Dataset entries
____________________

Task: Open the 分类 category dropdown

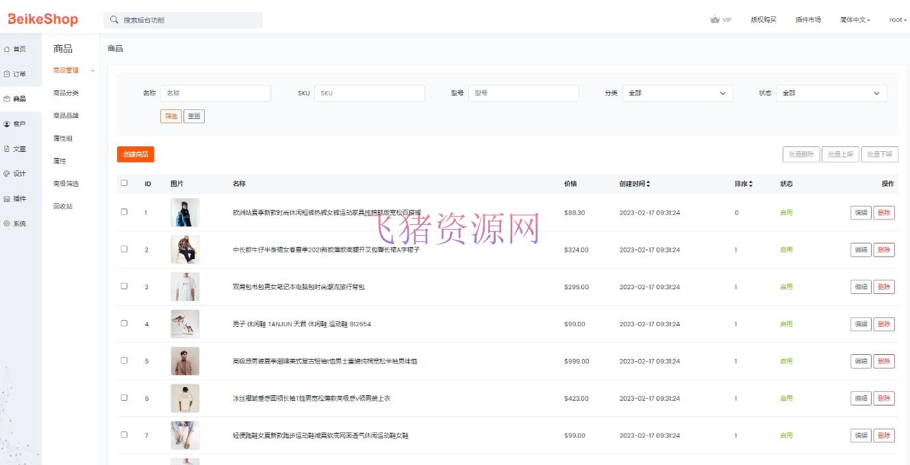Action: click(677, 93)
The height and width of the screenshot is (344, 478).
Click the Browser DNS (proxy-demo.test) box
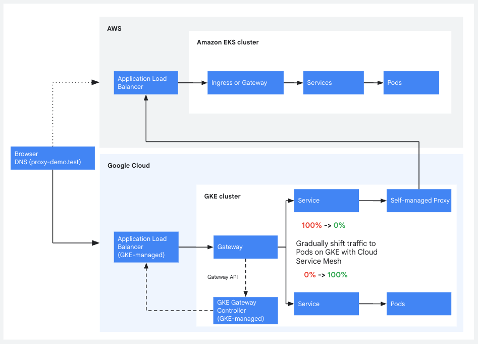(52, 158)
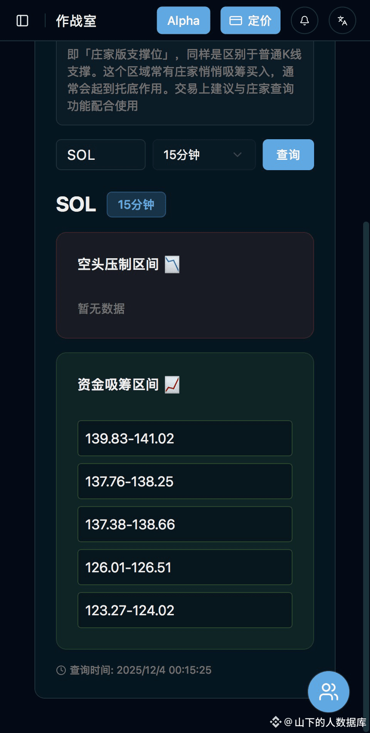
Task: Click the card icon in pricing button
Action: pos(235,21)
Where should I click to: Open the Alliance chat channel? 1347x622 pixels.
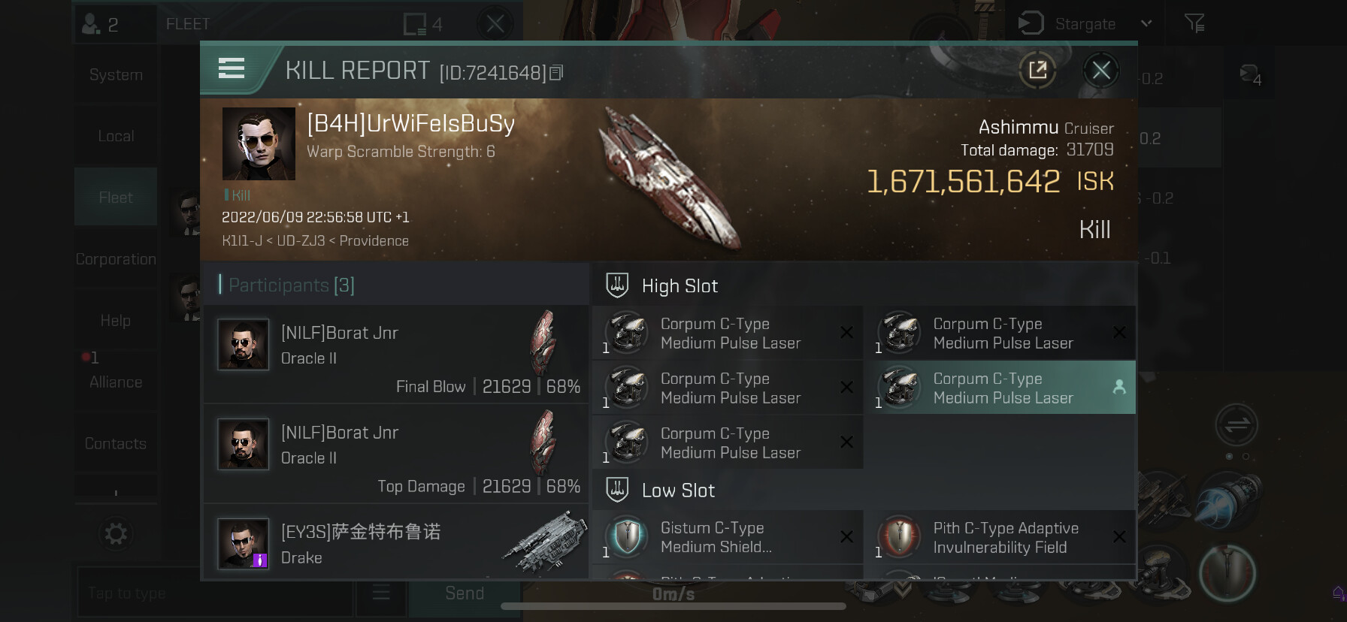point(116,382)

____________________

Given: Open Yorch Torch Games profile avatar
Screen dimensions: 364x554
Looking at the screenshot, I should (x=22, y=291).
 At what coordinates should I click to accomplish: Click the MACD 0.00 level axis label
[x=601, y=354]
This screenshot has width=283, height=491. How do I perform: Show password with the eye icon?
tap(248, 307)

____________________

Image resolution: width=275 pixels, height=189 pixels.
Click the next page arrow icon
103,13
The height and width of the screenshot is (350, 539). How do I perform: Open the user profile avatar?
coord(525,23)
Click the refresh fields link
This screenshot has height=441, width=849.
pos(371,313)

____________________

_Try it:_
Repeat word for word the lines above that run from the line containing "Image resolution: width=275" through the line containing "Click the refresh fields link", both ends included, and nothing else.

_Answer section:_
Image resolution: width=275 pixels, height=189 pixels.
Click the next page arrow icon
103,13
The height and width of the screenshot is (350, 539). How do I perform: Open the user profile avatar?
coord(525,23)
Click the refresh fields link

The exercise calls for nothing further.